### CONSIGNE:
Reproduisez sans rien changer, s’il vous plaît, tout le passage du texte sur Lohengrin qui va de « L’équilibre des forces » jusqu’à « l’unification (Risorgimento, etc.). ».

### TEXTE DU DOCUMENT:
L’équilibre des forces est rétabli, certes en vue d’une paix durable, mais
par la restauration monarchique et au mépris des aspirations à
l’indépendance, de la tradition commune exaltée par le romantisme. Dans
l’Italie sous domination autrichienne, par exemple, nombre d’ouvrages
lyriques font du patriotisme le ressort de l’action, signés Rossini
(Guillaume Tell, 1829), Bellini (Norma, 1831) et, bien sûr, Verdi (Nabucco,
I Lombardi, Giovanna d’Arco et Attila, écrits entre 1842 et 1846). Au fil
des ans, libéralisme et nationalisme prennent de l’ampleur, émeutes et
révolutions se succèdent, aboutissant au Printemps des peuples (1848), étape
essentielle à l’unification (Risorgimento, etc.).
En Allemagne, ces
trois décennies baptisées Vormärz (avant-mars) préludent aux soulèvements de
la Märzrevolution. Les mécontents fusionnent artisans affamés par l’essor
industriel, bourgeois freinés dans leurs contrats commerciaux, étudiants
rétifs à la censure de la presse, etc. On désigne aussi cette période Junges
Deutschland (Jeune Allemagne), du nom d’un groupe d’écrivains progressistes
dénoncés comme fossoyeurs de fondements sacrés (religion, moralité,
discipline), parmi lesquels Heine et Büchner. C’est dans ce climat tendu que
Wagner (1813-1883) compose Lohengrin, entre le 9 septembre 1846 et le 28
avril 1848, dont il trouvait que « l’aspect tragique du caractère et de
l’intrique […] avaient de profondes racines dans la vie moderne » (in Une
communication à mes amis, 1852). Musicalement, l’œuvre célèbre
l’aboutissement de la mélodie dramatique, tandis que le livret, nourri de
mythes antiques et moyenâgeux (Sémélé, Antigone, Chevalier au cygne), oppose
deux désirs insolubles :
« Elsa sait parfaitement ce qu’elle fait
lorsqu’elle cause sa propre perte par amour. Alors qu’elle est en adoration
devant Lohengrin, elle préfère s’anéantir si elle ne peut saisir entièrement
celui qu’elle aime. […] Lohengrin, quant à lui, cherchait une femme qui
croie en lui, qui l’aime comme il est, sans demander d’où il vient ni qui il
est. C’est pour cette raison qu’il devait cacher sa nature supérieure, car
il n’aurait alors obtenu que de l’admiration ou de l’adoration alors que
seuls l’amour, la compréhension par l’amour pouvaient le délivrer de sa
solitude » (ibid.)

### DONNÉES FOURNIES:

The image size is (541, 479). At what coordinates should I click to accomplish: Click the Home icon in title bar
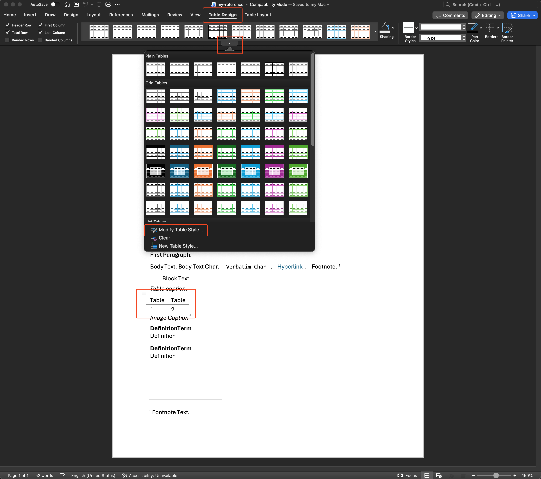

==

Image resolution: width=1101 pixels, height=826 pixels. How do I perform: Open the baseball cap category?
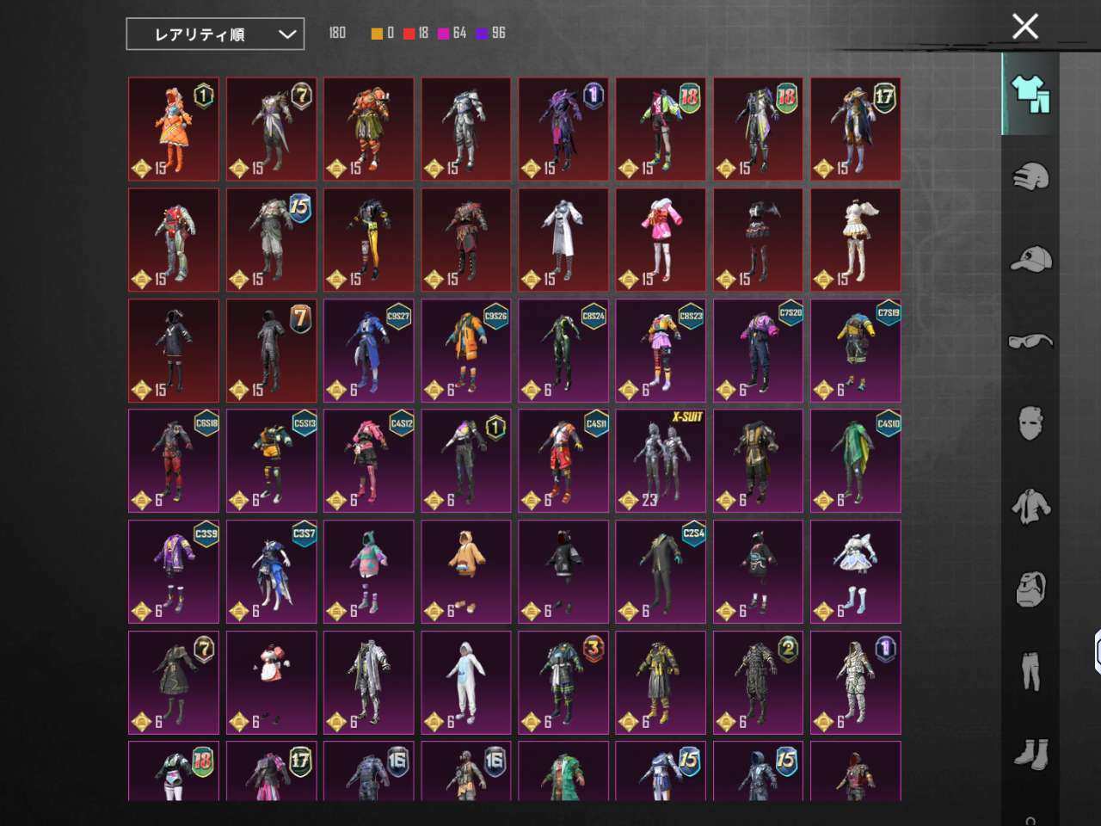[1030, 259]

### RÉSULTAT:
L’équilibre des forces est rétabli, certes en vue d’une paix durable, mais
par la restauration monarchique et au mépris des aspirations à
l’indépendance, de la tradition commune exaltée par le romantisme. Dans
l’Italie sous domination autrichienne, par exemple, nombre d’ouvrages
lyriques font du patriotisme le ressort de l’action, signés Rossini
(Guillaume Tell, 1829), Bellini (Norma, 1831) et, bien sûr, Verdi (Nabucco,
I Lombardi, Giovanna d’Arco et Attila, écrits entre 1842 et 1846). Au fil
des ans, libéralisme et nationalisme prennent de l’ampleur, émeutes et
révolutions se succèdent, aboutissant au Printemps des peuples (1848), étape
essentielle à l’unification (Risorgimento, etc.).